Another factor when it comes to accessing other parties’ IP is whether it is worth paying for. It is common for access rights to pre-existing background IP to carry royalties. Although it may not be possible to set a level for the royalty before the project is undertaken, it is possible to set out the principles. Should access be royalty-free, should the royalty be fair and reasonable, or should it be up to the parties to negotiate the rate when the time comes?

Granting access
Being granted rights to the other party’s know-how probably also means sharing one’s own know-how. This is perhaps the riskiest part of a collaboration, and is the reason why companies sometimes hesitate over collaborating with others. But there are ways to protect knowledge just as there are ways to protect tangible assets.

First, intellectual property law enables intellectual property rights to be protected against unintended use. Infringement of IP can lead to large penalties and damages. Additionally, intangible assets that are not protected or even protectable by intellectual property rights can still be treated as intellectual property as long as the rights to them are contractually restricted. A non-disclosure agreement should therefore be in place before the parties start discussing what types of background they may bring to the project.

The next important question is what IP to share with the other parties. If the value of certain background IP depends on other parties not having access to it, it should probably not be included in any collaborative innovation project. On the other hand, if a company has the know-how, but not the capabilities to leverage it, sharing such background IP with the project to allow other parties to work their magic on it can be an advantage. Make sure you make informed decisions about what background the company wants to include, may include and wishes to exclude.
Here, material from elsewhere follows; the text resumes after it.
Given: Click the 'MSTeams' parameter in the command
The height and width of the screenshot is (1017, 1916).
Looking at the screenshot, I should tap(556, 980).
A great way to specify the background assets is to list them in an appendix to the collaboration agreement. However, this can be challenging. Background IP appendices often contain lists of patents, but lists of data sets or visualisations are less common. There is no reason to keep it that way. Finding ways of defining what background is included is a good means of protecting it. Just bear in mind that lists of background in appendices need to be updated if new background is added to the project. This requires good project management.

Collaboration agreements should also contain confidentiality provisions in order to protect the company’s own knowledge. Background IP should preferably be included in the definition of confidential information.

Step 3: Improve

The project results will most likely continue to develop after the project is finished. If the parties have granted each other cross-licences to background IP and results, both licensor and licensee may continue to develop these. The parties may enter into new collaborations in which the results are used as background IP, out of which new results are generated. Before entering into a collaboration, the parties should therefore consider what should happen after the collaboration has ended and the results continue to improve.

Significant opportunities may be lost if the licence to another party’s intellectual assets does not allow for modifications or improvements. The first step must therefore be to ensure that the company has the right to make improvements to other parties’ assets to which the company has access.

After this, improvements should be treated like any other intellectual asset. The same considerations should be made for any future improvements as for the expected project results prior to the start of the project: What types of improvements can be expected and how can they be protected? Who should own the improvements? Most importantly, make sure you regulate access to improvements.

Innovation projects in knowledge-based business should not be treated differently from projects relating to tangible assets. Companies’ use of the assets contributed to and generated from innovation projects requires a methodical approach. The step-by-step model based on claim, access and improve is one way to help companies make the most of their IP in collaboration with others.